The Maibi dances consist of three classes of movement. The first is spinning movement, which eventually sends the dancer into a state of trance, conducive to spiritual possession and prophecy. The dancer then kneels, is covered by a veil, and speaks in the ancient form of the Meithei language, hardly understood by the villagers but recognized as the voice of the patron spirit of their forefathers. The second type of movement is expressional, in which the dancer, using stylized hand movements and body postures, relates certain proto-historical events such as the creation of the world. The third class of movement is demonstrative, in which the Maibis act out processes such as house building and fishing. All of these dances are said to date from the Hayee Chak, roughly 2,000 B.C. [2] Whether the dances performed today are in any way similar to the dances of the first settlers of the valley is a matter of pure speculation. But the fact that the Manipuri people trace the roots of their culture as far back as 4,000 years in a continuous dance tradition is little short of miraculous.

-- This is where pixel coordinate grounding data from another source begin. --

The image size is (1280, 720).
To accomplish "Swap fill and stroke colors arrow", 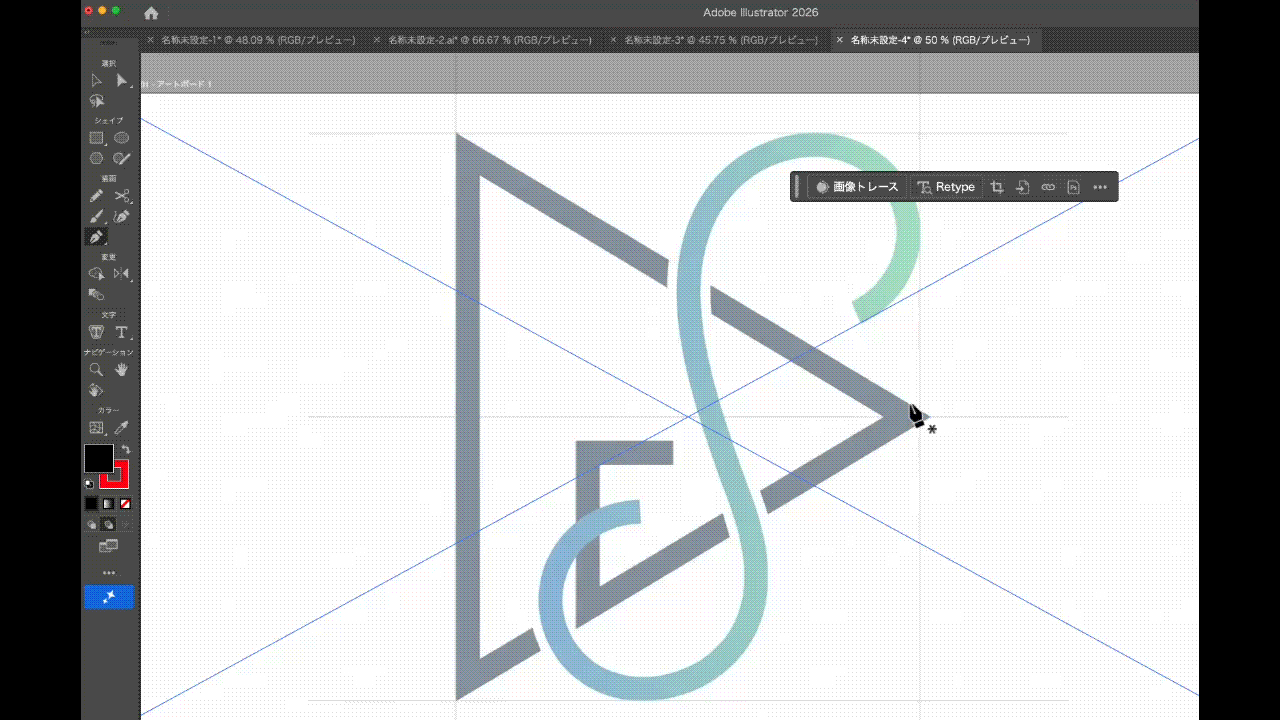I will 126,449.
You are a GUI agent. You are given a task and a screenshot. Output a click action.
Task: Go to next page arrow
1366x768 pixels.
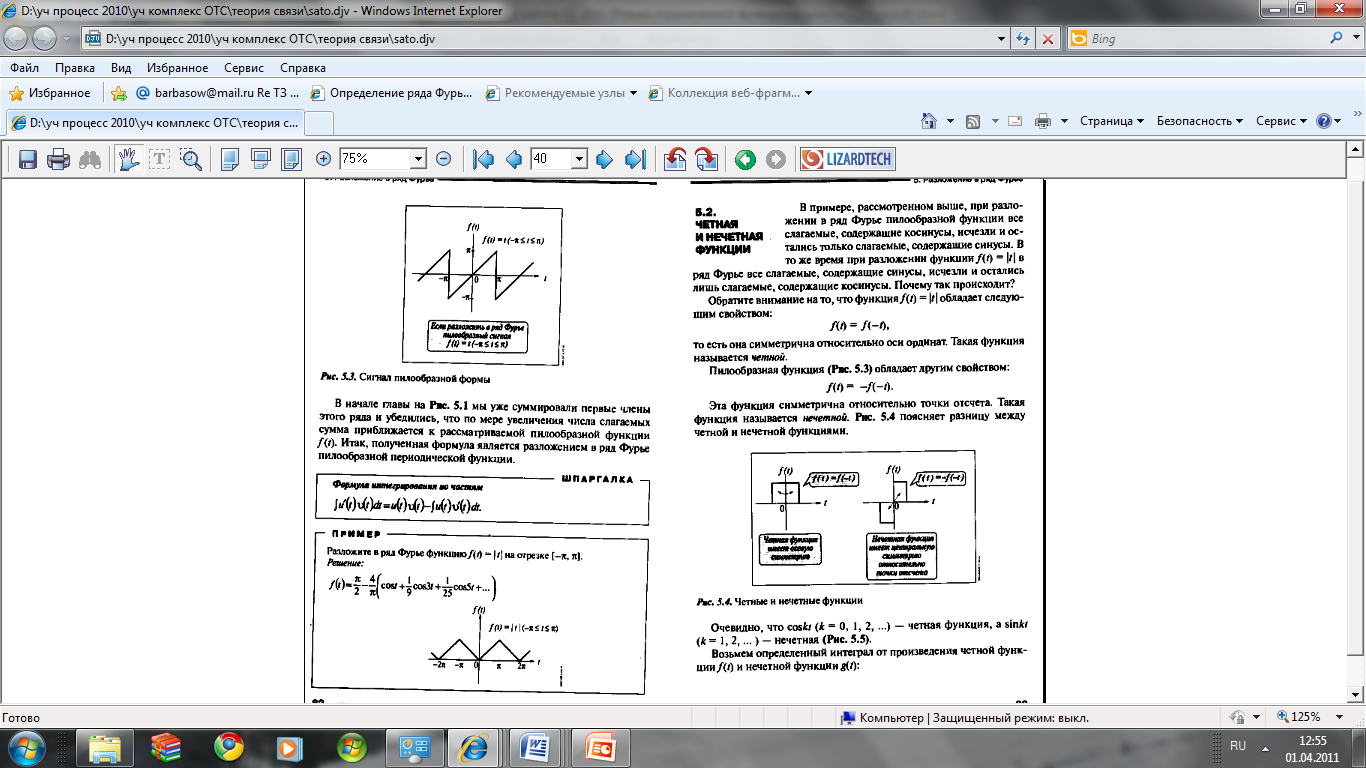(x=604, y=159)
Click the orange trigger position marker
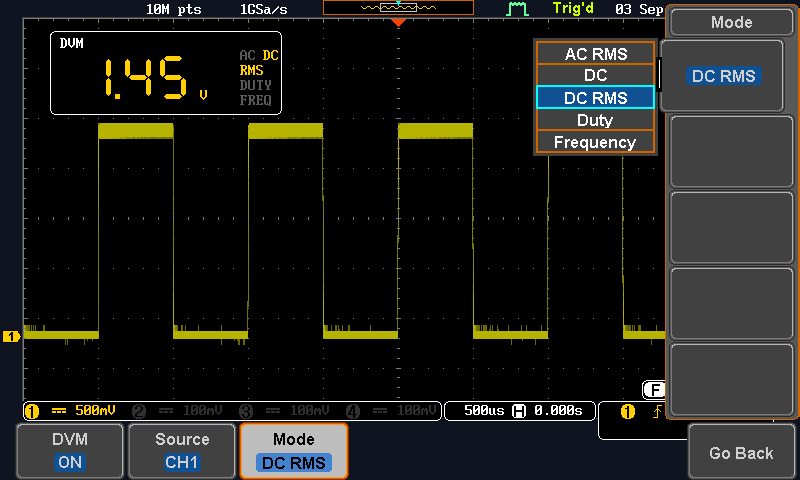The image size is (800, 480). tap(399, 22)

In the early decades of the eighteenth century A.D., the royal family that ruled the valley of Manipur was converted from the age-old system of ancestor worship guided by the Maibis. Brahmin priests from nearby Bengal, who taught them the tenets of Hinduism, visited them. Over a period of several generations, the rulers of Manipur adopted Hinduism, built temples or shrines to various Hindu deities such as Vishnu and Hanuman, and encouraged the people to worship at these shrines. Eventually, Hinduism was declared the state religion of Manipur. Accustomed as they were to expressing their religious faith through dance ritual, the Manipuri people were inclined to approach Hinduism in the same way. Bengali missionaries introduced the art of kirtan-singing, in which groups of men or women congregate to sing religious lyrics, while playing drums and cymbals. The Manipuri people adopted and developed this style with alacrity, using their own traditional technique of voice production and movement patterns. While singing, they step and turn gracefully in unison, and their hands trace flowing patterns, causing the long tassels attached to their cymbals to swing in dramatic arcs.

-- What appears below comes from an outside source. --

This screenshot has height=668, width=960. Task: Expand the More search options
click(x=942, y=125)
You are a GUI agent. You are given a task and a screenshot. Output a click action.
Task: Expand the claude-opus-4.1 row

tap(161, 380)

Interestingly, the Meiteis never abandoned their old beliefs. Although one of the first Hindu kings, Garibniwaz, ordered all pre-Hindu written texts burned, and the Bengali proselytizers induced the Meithei pandits to abandon their own alphabet and use the Bengali alphabet instead, somehow the ancient legends and myths survived. So great was the Meiteis' dependence on the Maibi tradition that the yearly fertility festivals, known as Lai Haraoba or "spirits' pleasure", have been performed continuously right up to the present day. It is quite normal for a Manipuri to attend the Hindu temple in the morning and a Lai Haraoba festival in the evening, although members of the royal family did not commonly participate in Lai Haraoba after their conversion to Hinduism.

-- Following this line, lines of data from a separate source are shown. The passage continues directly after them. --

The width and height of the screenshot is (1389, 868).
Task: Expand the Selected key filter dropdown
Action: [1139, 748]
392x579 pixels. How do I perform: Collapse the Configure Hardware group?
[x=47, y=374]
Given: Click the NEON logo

In 1759, when Maharaja Joy Singh, known as Bhagyachandra or "Lucky Moon" came to the throne in Imphal, Manipuri dance began a pattern of development that almost exactly duplicates the early history of court-ballet in Europe. This is considered the beginning of the classical period in Manipuri dance.

King Bhagyachandra was a devotee of Vaishnava Hinduism, meaning that he addressed his personal devotions to the god Vishnu, in the form of Krishna, the cowherd god. At the outset of his reign, Hinduism was still a very new religion in Manipur. Having been declared the state religion by Bhagyachandra's grandfather, it was yet accepted by a relatively small number of people outside the royal family. Since his grandfather, Garibniwaz, had eighteen sons, Bhagyachandra had to spend the beginning of his reign settling power struggles and threats to his own life. His uncle plotted with the King of Burma to oust Bhagyachandra, who fled to Ahom (Assam). When he later returned to his kingdom, Bhagyachandra began building a temple to Lord Krishna in fulfillment of a vow he had made. When the temple was finished and the deity known as Sri Sri Govindajee was installed, Bhagyachandra undertook to produce a religious dance-drama there, based on a vision he had seen in a dream. He worked with an assembly of dancers, musicians, and scholars to choreograph the story of Krishna's meeting with Radha, his beloved, and her companions on the banks of the sacred River Jamuna. Their meeting and love-play are held to symbolize the union of the human soul with the divine spirit. The drama brought the message of Krishna-worship to life, in such a way that the dance-loving Manipuri people might be influenced to accept the new religion.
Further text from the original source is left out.